— SHORT PROBLEM A —
Rescale the part of the listing that opens with the line containing "Sort the list by NGÀY column" and runs through the end of the listing. Reproduce those lines, requests included, with every answer coordinate multiplied by 0.6 and rounded to a whole number (halves rounded up), and leave the pictures out.
** START OF TEXT PASSAGE **
Tena koutou katoa
The planting for this year is just about complete with some 500 plants having been put in.. This is a record amount so a very big thanks to all who helped in one way and another. The bulk of the plants came from the City Council together with a good number from Nick and Jase and our own nursery. Thanks to Crystal and Simon for allowing us to store the plants at their place. Last Saturday saw a good number turn out to plant and improve the area around the ANZ seat. This will I hope be a pleasant picnic spot for those using the track.
The next working bee will be Sunday 3rd August but I will not be there as I will be sunning myself with my partner John on the Queensland coast. If anyone has the time it would be good to weed up the edges of the track around our new planting at the top.. Now we are working in a more exposed area it will pay over the summer months to keep an eye on the new plants and, if they are rocking in the wind, place some stones at the base.. Also it may be necessary to clip some of the foliage so they have a good chance to establish themselves. September will be a time to hand weed around plants and there is still some mulch by the first seat to use although this is getting low. I hope to organise two truckloads of mulch in late September or early October and have it shifted up the hill again by some PD workers. The group meeting 11am Tuesday mornings by the Awarua St railway station is making a big difference to the area.
** END OF TEXT PASSAGE **
** START OF RECORDS FOR THE EXERCISE **
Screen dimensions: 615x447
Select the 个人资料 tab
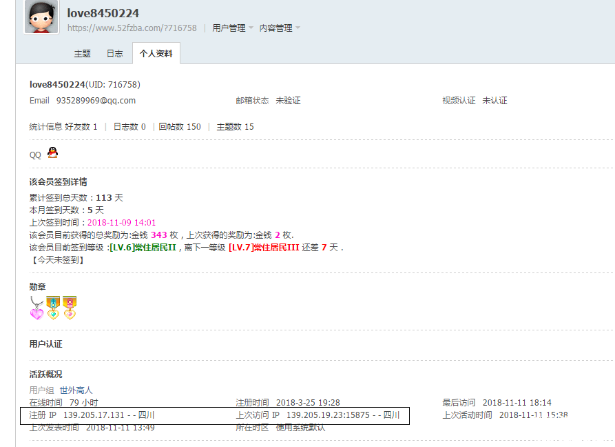(x=156, y=54)
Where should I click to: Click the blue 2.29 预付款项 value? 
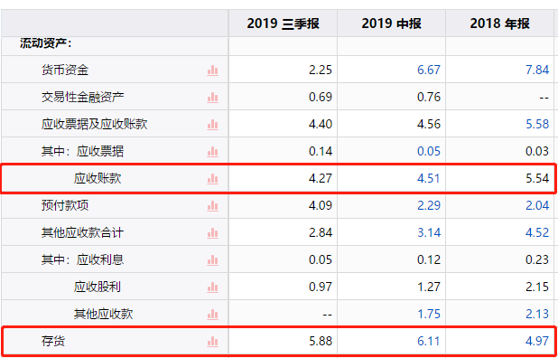[429, 205]

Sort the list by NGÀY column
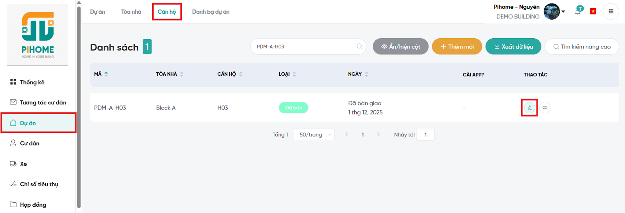point(366,74)
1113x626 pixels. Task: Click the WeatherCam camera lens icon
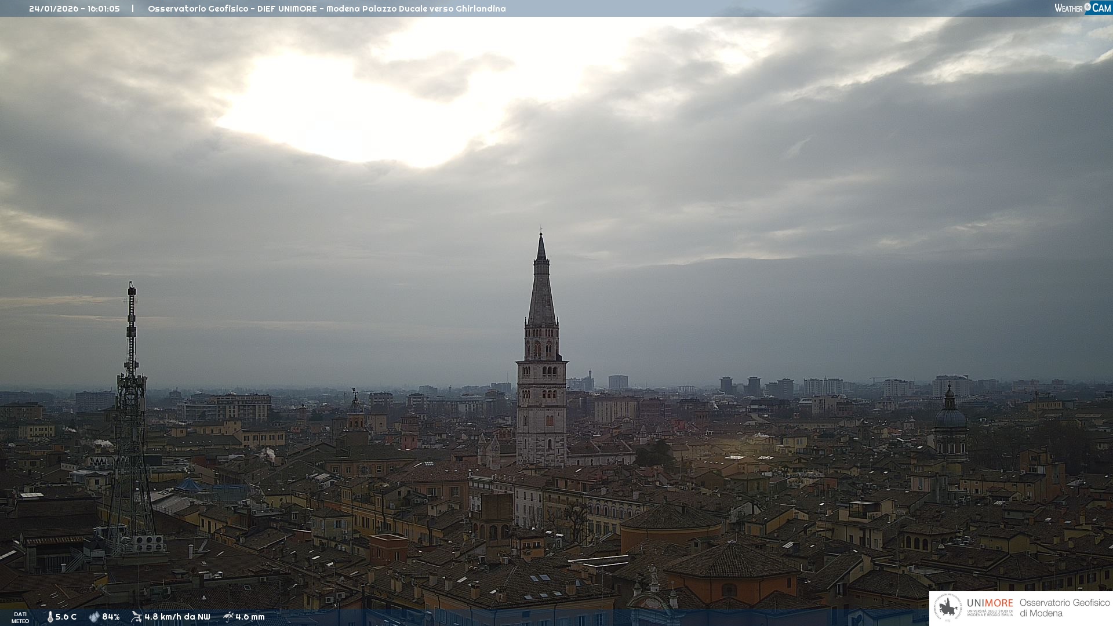point(1087,7)
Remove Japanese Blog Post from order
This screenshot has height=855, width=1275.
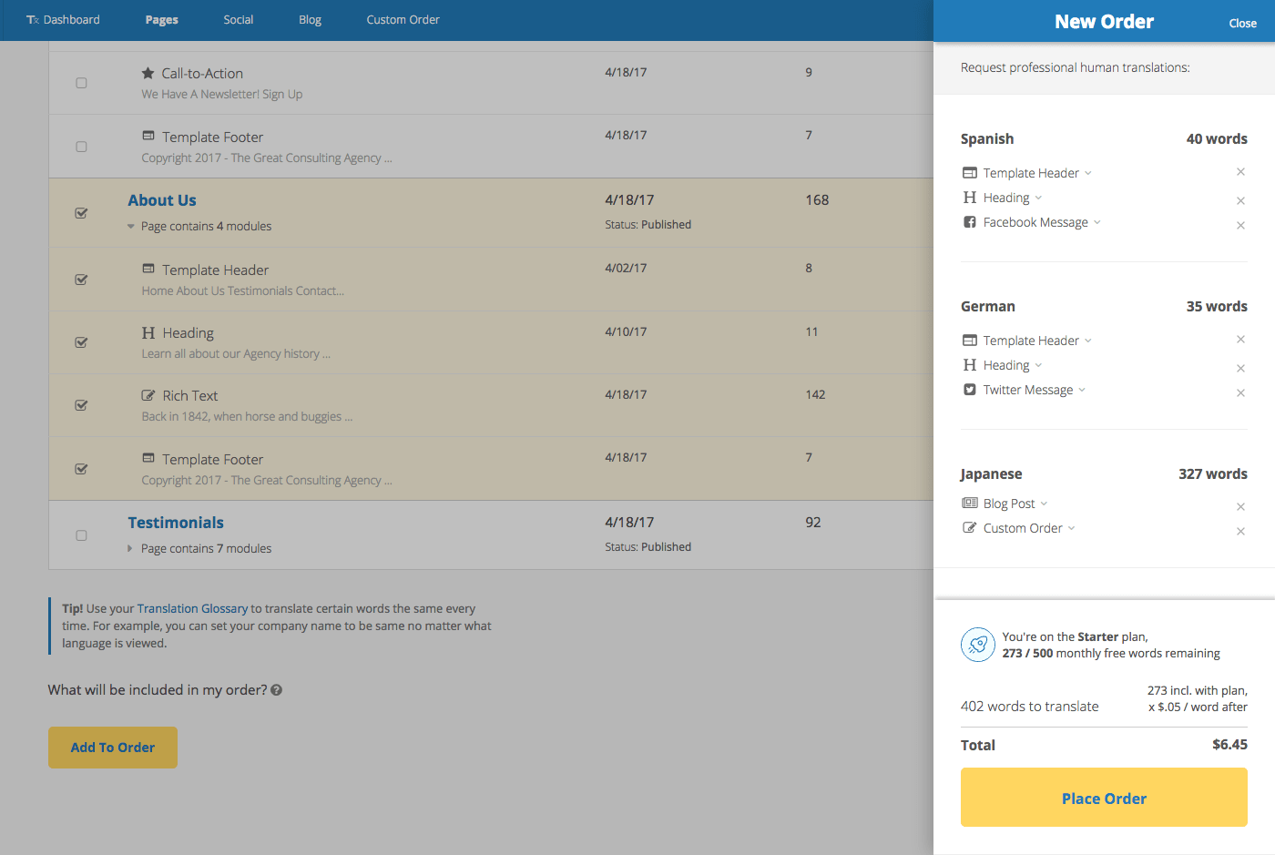[1240, 506]
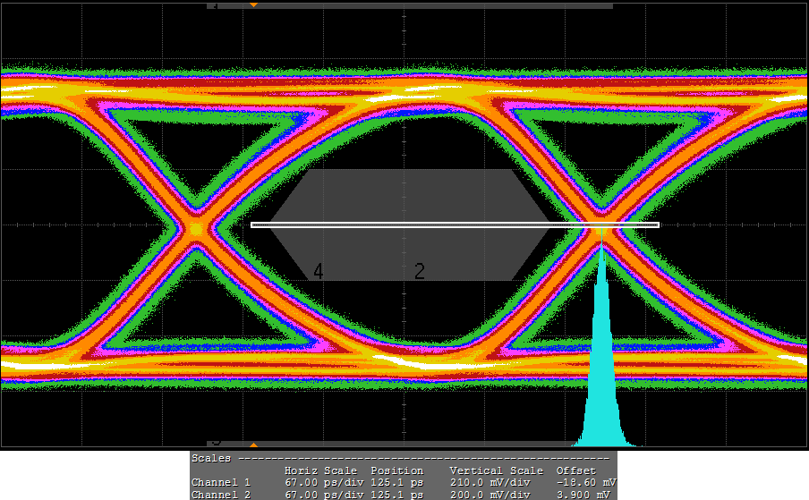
** END OF RECORDS FOR THE EXERCISE **
— SHORT PROBLEM B —
Extend the planting and working-bee update, starting after its final sentence.

— EXERCISE ANSWER A —
Sort the list by NGÀY column
point(220,44)
1113x626 pixels. Task: Click the WeatherCam camera lens icon
point(652,4)
Remove Japanese Blog Post from order
This screenshot has height=855, width=1275.
[744, 304]

— EXERCISE ANSWER B —
The flora this month is again a plant that we have put in this year….Pennantia Corymbosa or kaikomako. The fauna is the Karearea ( NZ falcon). Although this was covered in the Novemebr 2012 Update I thought it could be good to mention again as one has been sighted in the street above our home. Also the Dompost published a wonderful photo of one in full flight above an item about how they are being used around vineyards to discourage the pesky exotic birds.
He konei ra
Kaikomako ( Pennantia corymbosa)
The name kaikomako does translate to bell bird food; the kai being food and komako being an abbreviation of korimako. It has also been called the ducks foot plant as in its juvenile stage the leaves are in the form of a ducks foot. The juvenile stage has densely interlaced twigs and the small leaves make it readily recognisable. The adult branches are stouter and not interlaced and the alternate adult leaves are 2-5cms long by 2-4cms wide with large rounded teeth. The flowers are small white and wind pollinated. The berries are black 8-9mm long. Flowering is from late spring through summer with berries from mid-summer through autumn. We look forward to these making a distinct mark up the track.
Karearea ( NZ Falcon)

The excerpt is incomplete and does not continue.